The research group gathered input from community members within a walkable distance from at least one of the six library branches in South Philadelphia, the neighborhood where the city’s new Community Health and Literacy Center is located. The protocol was then repeated in the spring of 2016 in West Philadelphia with the help of Department of History and Sociology of Science lecturer Andi Johnson and her students.
 
Also interviewed were a group of library staffers, who detailed their day-to-day work and the challenges they face in their jobs.
 
“The library staff are on the front lines. They are very in-tune with what the community needs,” says Cannuscio. “Everything that the community residents said to us that was important to them, the library staff were already very aware of. That was an interesting way to validate that the libraries are responsive institutions.”
 
The research group learned how trusted the libraries are as a resource for the community, putting them in a “great position to respond,” Cannuscio says, “because their doors are open to everyone, and they are free.”
 
Library staff expressed their commitment to serving every person that enters the library, but admitted that they sometimes feel underprepared and stressed when met with profound health and social needs of many library patrons.
 
Taking that feedback to heart, the Healthy Library Initiative now hosts a 12-hour “community health specialist” training program for library staff. Led by Anna Morgan, a physician and Robert Wood Johnson Clinical Scholar, and Heather Klusaritz, a health services researcher in the Department of Family Medicine and Community Health, the in-person training encourages library staff to recognize and communicate productively with vulnerable patrons and direct them to appropriate community-based services.
 
“The training was for all library staff, not just librarians,” says Torrence, from the Free Library. “It was very helpful, very practical information. They targeted things we see all the time, and gave us the phone numbers to call and different resources to hand off to patrons in need.”
 
New funding from the National Library of Medicine will help expand the training, Cannuscio says.

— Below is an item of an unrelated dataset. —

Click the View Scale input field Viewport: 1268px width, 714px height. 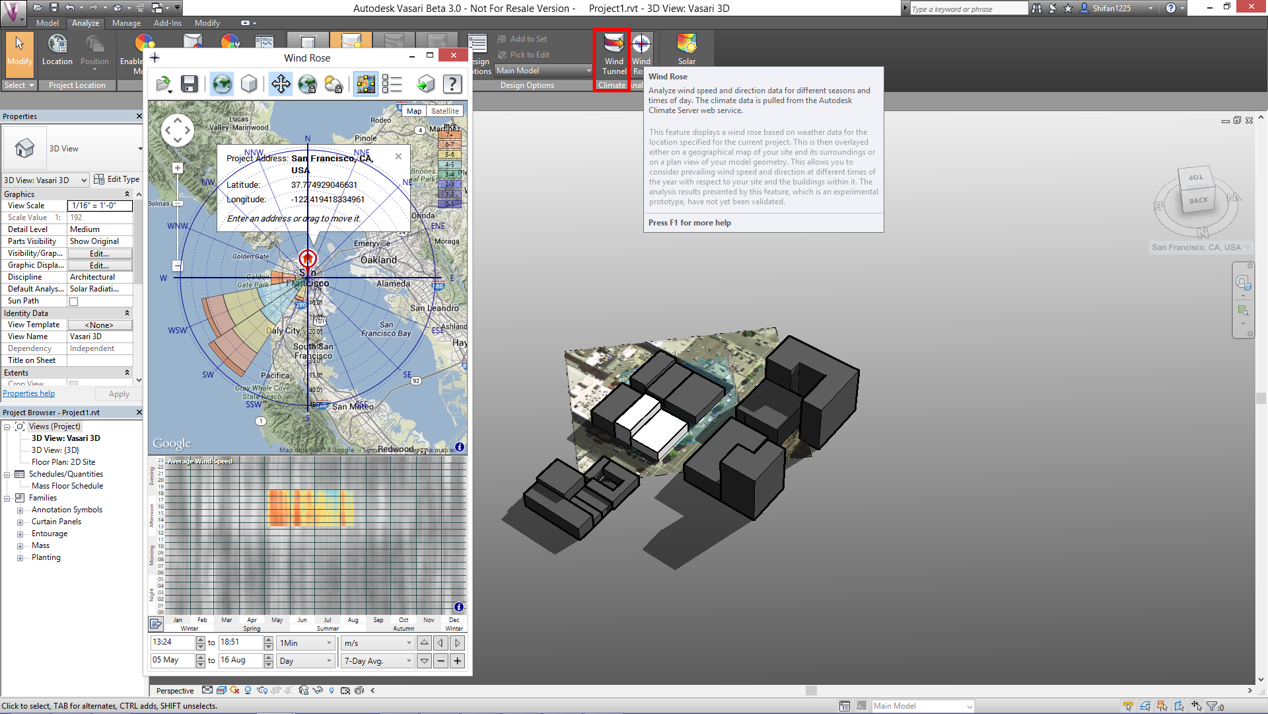[99, 205]
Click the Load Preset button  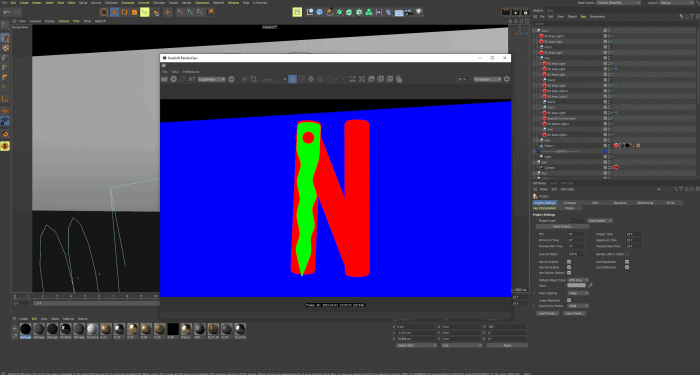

She expects at least 30 more library staffers to be trained within the next five months.
 
“The trainings offer in-person practice to build self-efficacy so the library staffers don’t feel so overwhelmed,” says Cannuscio. “We’ve evaluated the training and have shown that this pilot intervention helped library staff feel significantly more comfortable and confident about working with vulnerable patrons.”
 
The Healthy Library Initiative has now expanded its partnerships to include the city’s Public Health and Parks and Recreation departments, as well as colleagues from the Children’s Hospital of Philadelphia and additional departments at Penn.
 
“The library is working in ways that impact health from birth through the end of life,” Cannuscio says. “With these partnerships expanding, the Initiative can really influence cross-sectoral collaborations, connecting the public library to the broader range of resources that people of all ages need.”